### Problem description
Copy out all the records, word for word.

### Task inputs
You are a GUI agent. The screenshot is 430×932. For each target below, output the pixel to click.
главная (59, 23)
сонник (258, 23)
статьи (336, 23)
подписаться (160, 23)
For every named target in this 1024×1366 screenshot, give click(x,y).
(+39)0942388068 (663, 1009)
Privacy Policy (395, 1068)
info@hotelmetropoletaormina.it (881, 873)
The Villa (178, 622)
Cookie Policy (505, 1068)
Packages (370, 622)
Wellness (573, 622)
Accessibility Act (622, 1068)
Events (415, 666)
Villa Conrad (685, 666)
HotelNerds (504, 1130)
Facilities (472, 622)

### Answer
You are a GUI agent. The screenshot is 430×932. For each target below, output the pixel to click.
главная (59, 23)
сонник (258, 23)
статьи (336, 23)
подписаться (160, 23)
For every named target in this 1024×1366 screenshot, give click(x,y).
(+39)0942388068 (663, 1009)
Privacy Policy (395, 1068)
info@hotelmetropoletaormina.it (881, 873)
The Villa (178, 622)
Cookie Policy (505, 1068)
Packages (370, 622)
Wellness (573, 622)
Accessibility Act (622, 1068)
Events (415, 666)
Villa Conrad (685, 666)
HotelNerds (504, 1130)
Facilities (472, 622)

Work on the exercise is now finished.